Colour Psychology: Increase Sales With One Simple Change

The colours you choose lay the foundation for your online image so it's important to choose carefully.

Web design sounds fancy. Yet, like all elements of conversion rate optimisation, building a website is more about construction than design. The colours you choose lay the foundation for your online image so it's important to choose carefully. Using colour psychology not only helps you look good, it can help attract the right kind of customer to your website and increase conversions.

What is colour psychology?

Colour psychology is the study of how people are affected by colour. You can test how powerful colours are just by thinking of some of the biggest brands in the world. What colour do they use? You'll recall it instantly for Coca-Cola, FedEx, Nike, and Facebook. You also know Coca-Cola is pillar-box red, not burgundy. FedEx is a rich purple, not lilac. And Facebook is a muted blue, not sky blue or sapphire.

Now think about how those brands make you feel. It's common knowledge that red represents a 'bold' attitude and pink points to products for women. But do you know that purple divides people by gender? Women are drawn to it and men are not. These findings reveal how people might react to your website.

What do colours mean?

Site visitors take just 50 milliseconds to make a judgement about your brand and colour plays a key part in this. No doubt you're already familiar with some of the basic assumptions of colour psychology:

  • Blue and green are universally popular. Blue is steady and reliable; green is fresh and calm. An edgy brand wouldn't go for these colours, but a corporate or more reserved company might.
  • If black, white, and grey are flat, unemotional colours (frequently used by tech and engineering companies), red, yellow, and orange are stimulants. These warm colours grab attention, generate excitement, and can create a sense of urgency.
  • Where pink is mostly associated with girls, purple is the grandmother of the colour chart. Pink is energetic and youthful, but purple oozes calm and wisdom.
  • Poor brown is typically unloved. Yet nobody can pooh-pooh the success of UPS – it's still going, since 1907. Brown is a rich part of the company's history and the colour of the original uniform.

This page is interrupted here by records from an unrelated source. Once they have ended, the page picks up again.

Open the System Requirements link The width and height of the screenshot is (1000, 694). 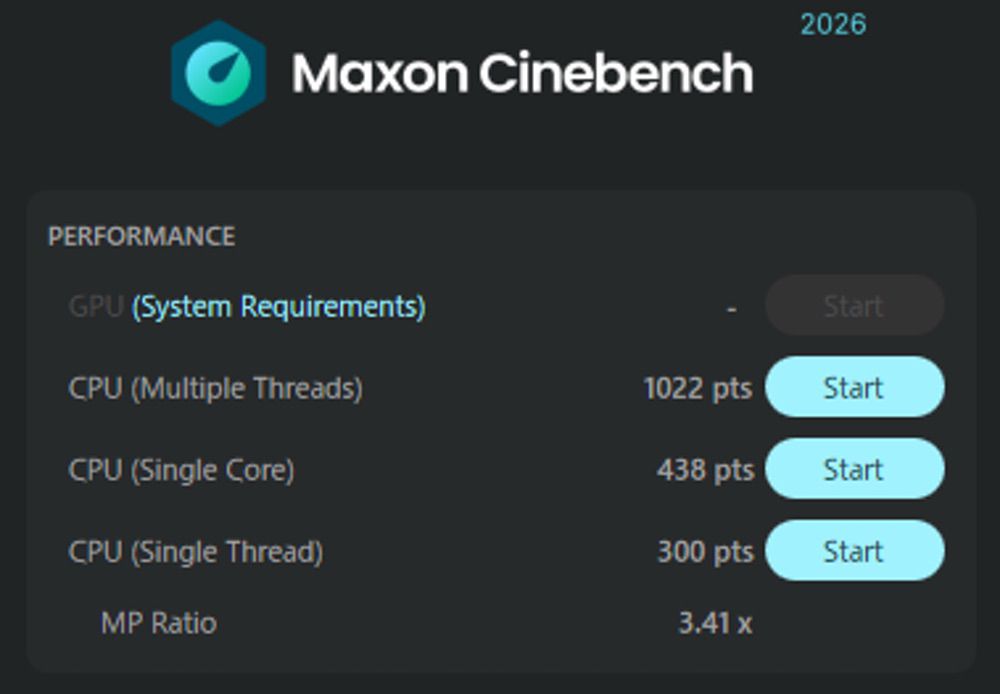pos(279,307)
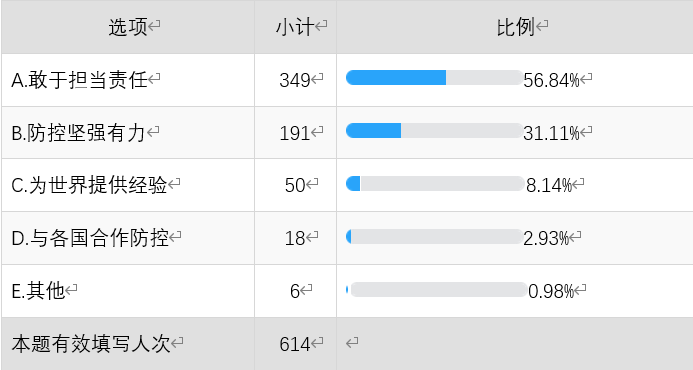Click the subtotal value 349

pyautogui.click(x=295, y=80)
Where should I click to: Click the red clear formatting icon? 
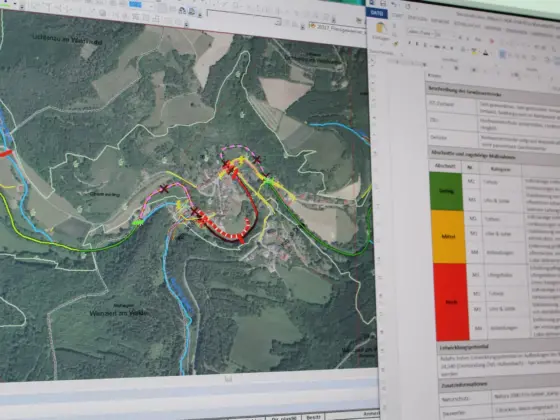pyautogui.click(x=492, y=41)
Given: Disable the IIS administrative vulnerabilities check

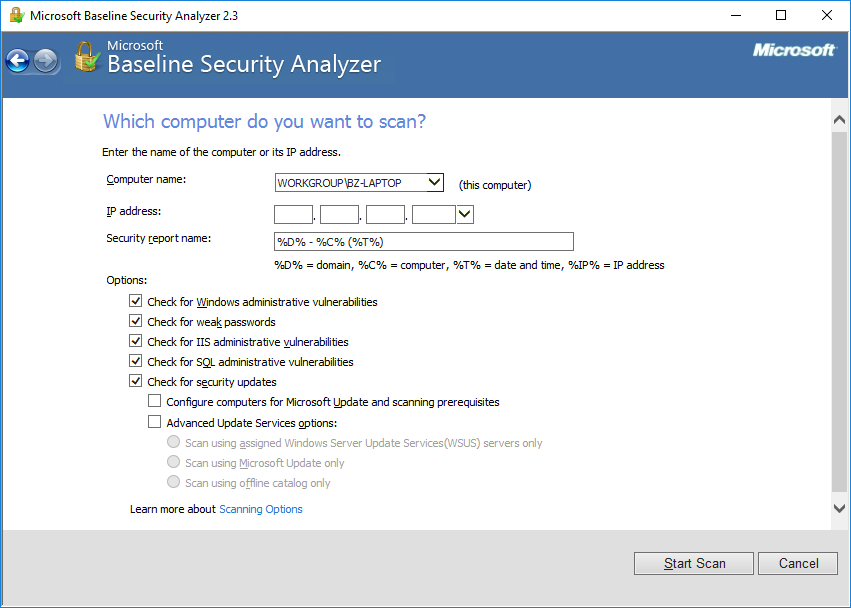Looking at the screenshot, I should pos(136,342).
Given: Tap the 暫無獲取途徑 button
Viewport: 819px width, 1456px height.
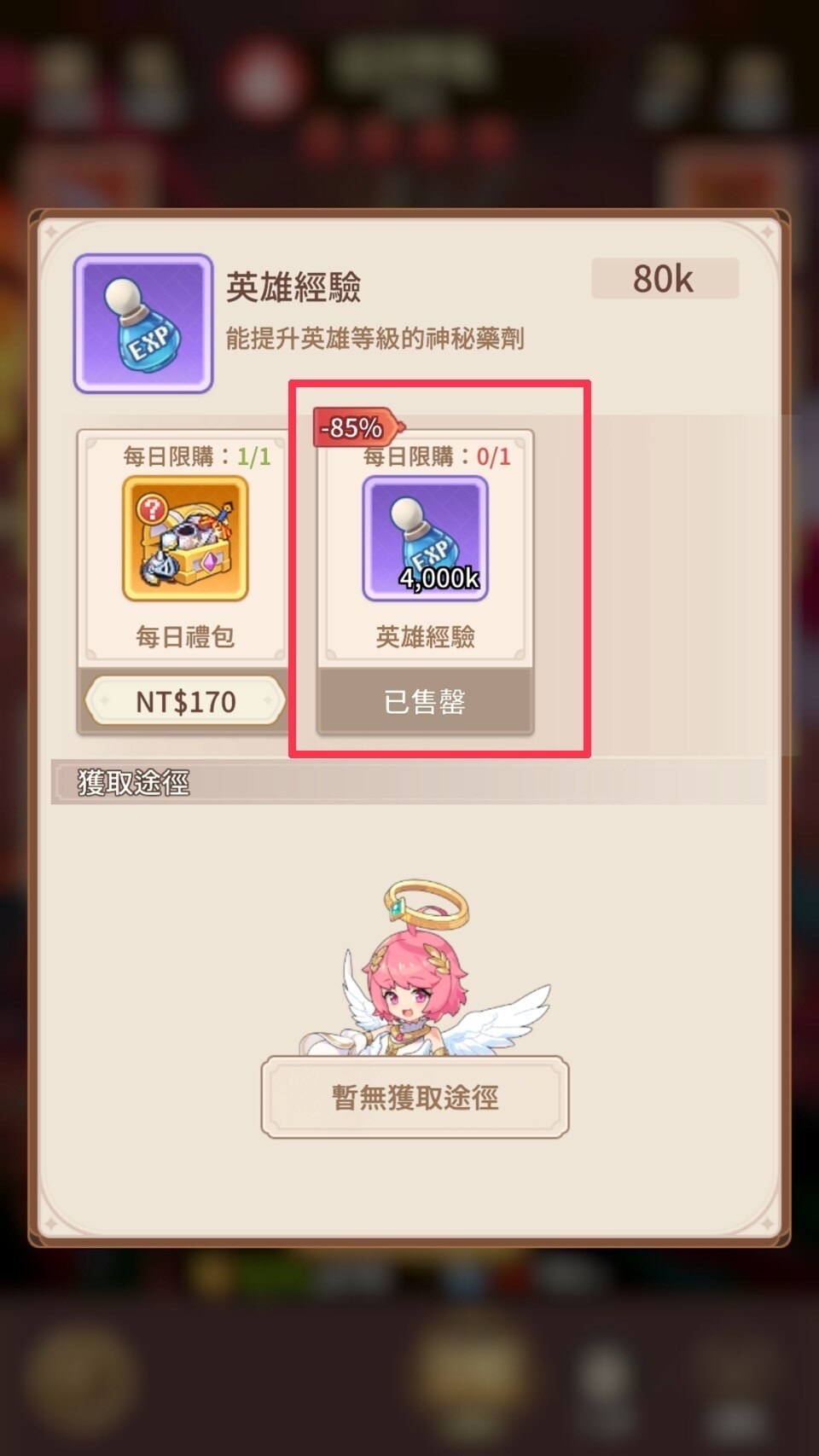Looking at the screenshot, I should click(415, 1097).
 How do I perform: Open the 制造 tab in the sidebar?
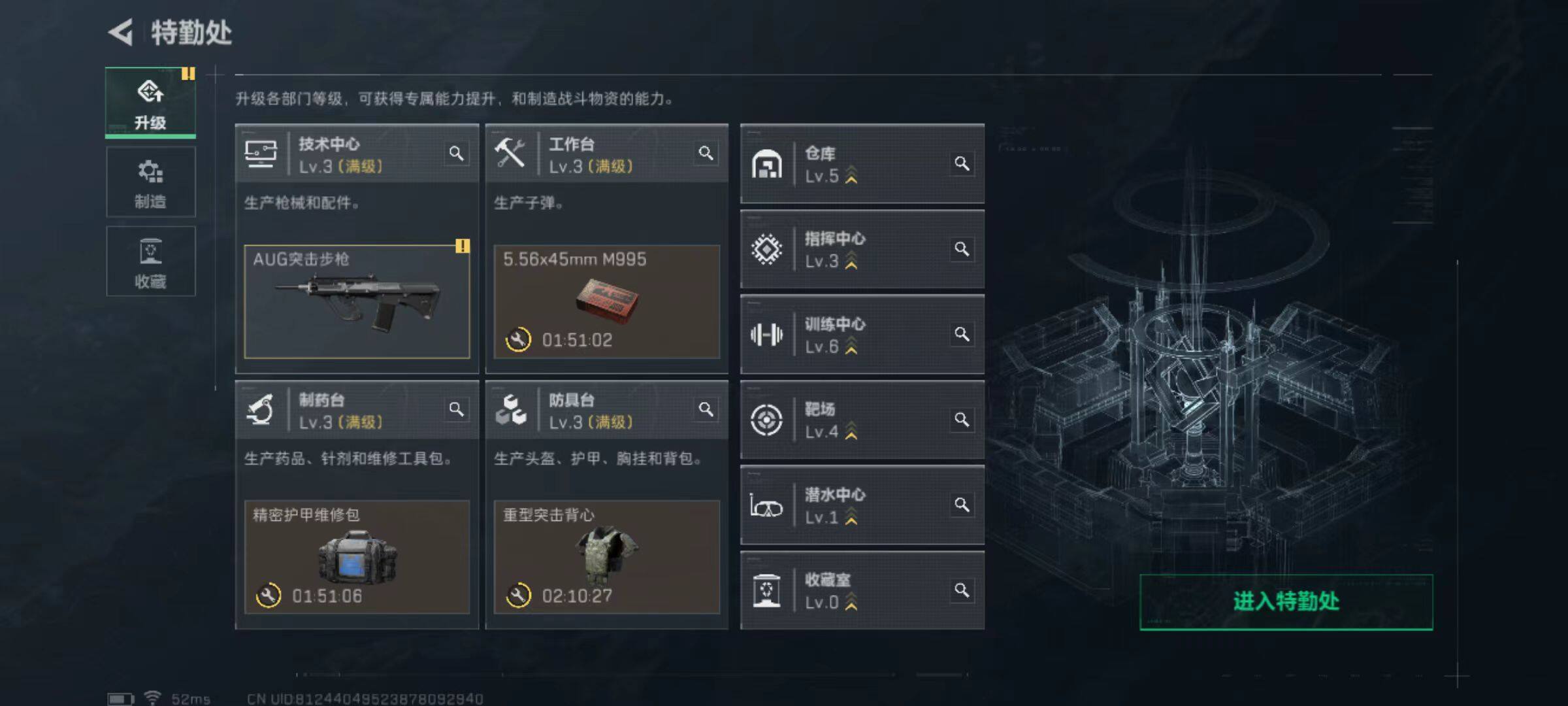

The thing that makes colour psychology so interesting is that, despite the trends, everybody is different. People can become obsessive over a particular colour. Just the sight of it can stoke an old memory — good or bad. It's this reaction to a colour trigger that you can test in conversion rate optimisation:

  • What does your audience respond to?
  • Which colours work best in your niche?

How to use colour psychology in web design

Number 1

Use harmonious colours to keep people on the site

The last time you read about complementary colours might have been in school.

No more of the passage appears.